• EXERCISE
Your reply should be only the number of lines in the material below that include the word "agent".

*** Opening LISTED RECORDS ***

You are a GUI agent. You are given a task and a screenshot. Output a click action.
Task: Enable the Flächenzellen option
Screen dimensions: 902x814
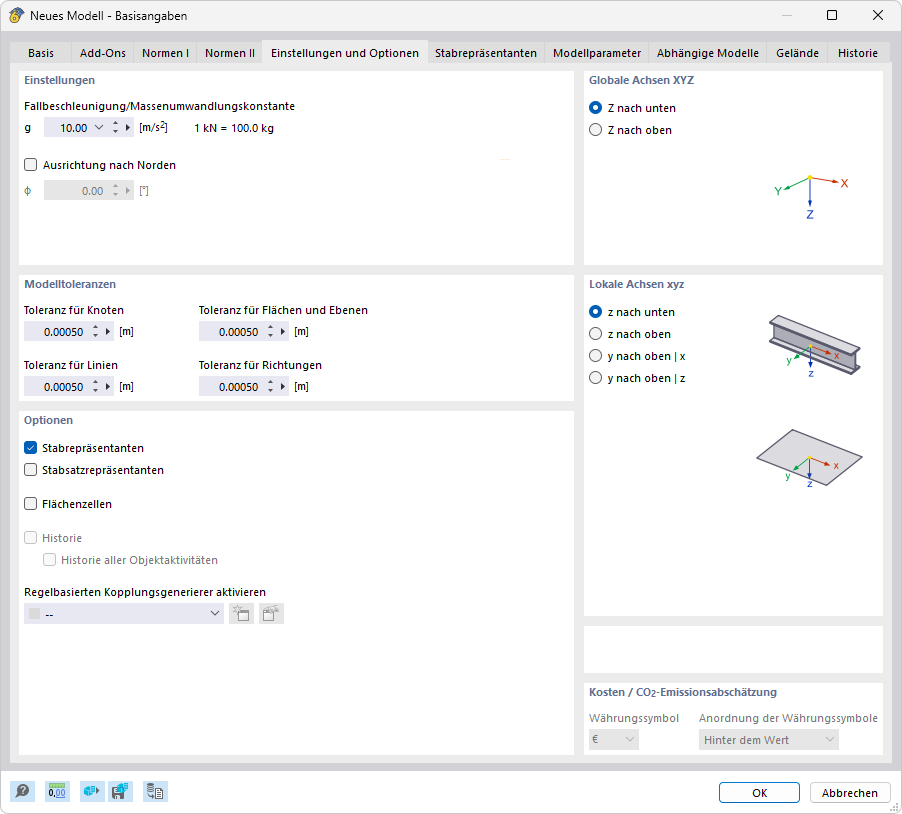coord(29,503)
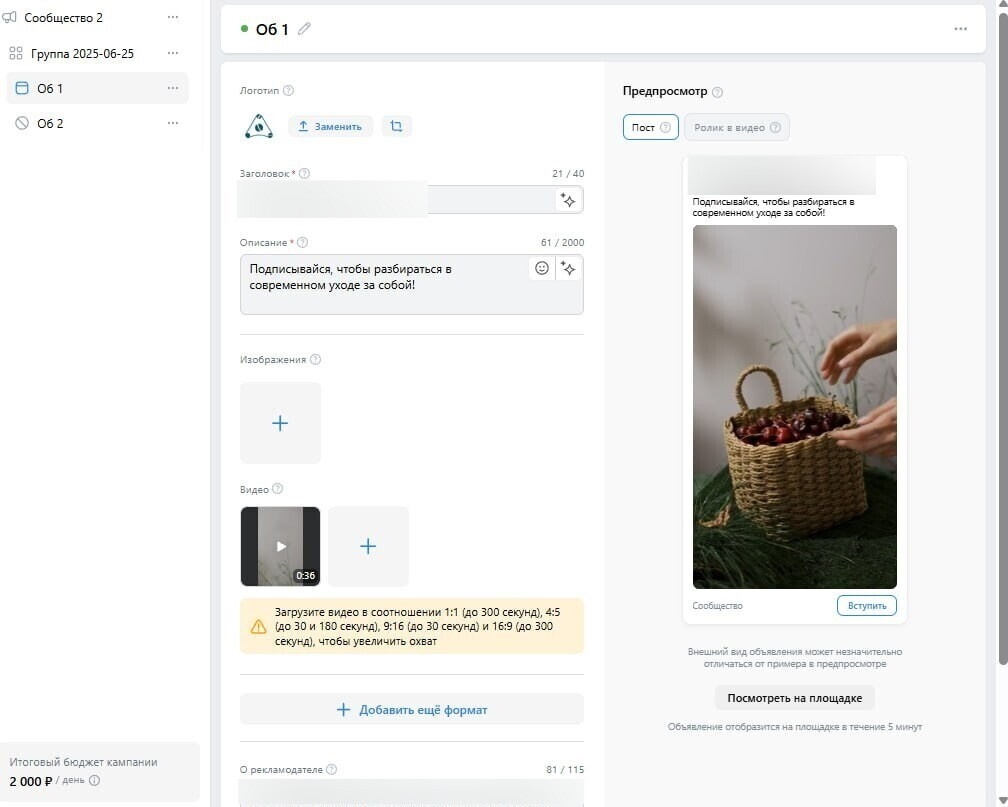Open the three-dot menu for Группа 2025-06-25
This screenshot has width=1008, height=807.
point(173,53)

*** Closing LISTED RECORDS ***
*** Opening LISTED RECORDS ***

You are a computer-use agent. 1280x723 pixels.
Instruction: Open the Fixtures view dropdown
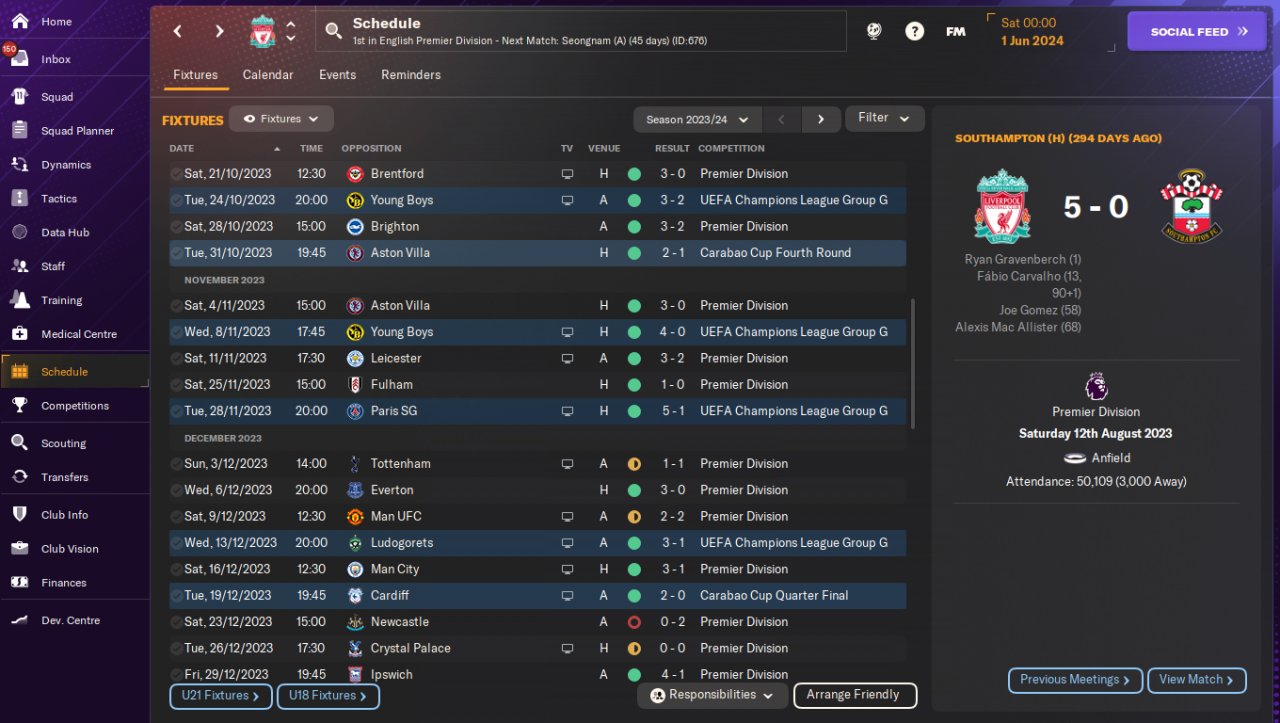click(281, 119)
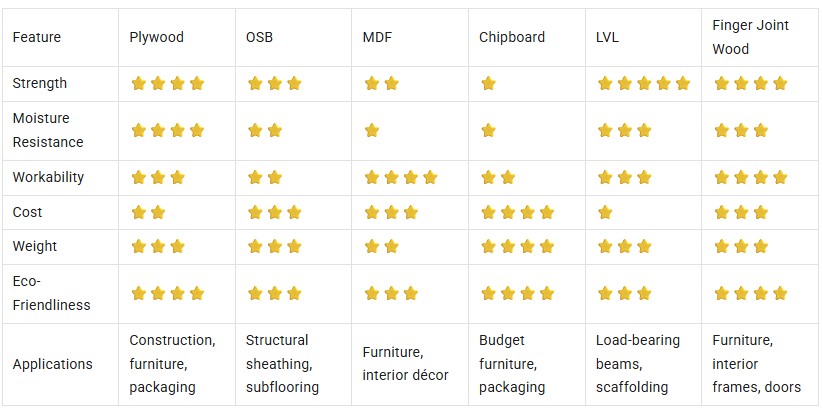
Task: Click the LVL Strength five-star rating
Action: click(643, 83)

*** Closing LISTED RECORDS ***

• ANSWER FOR THE TASK
2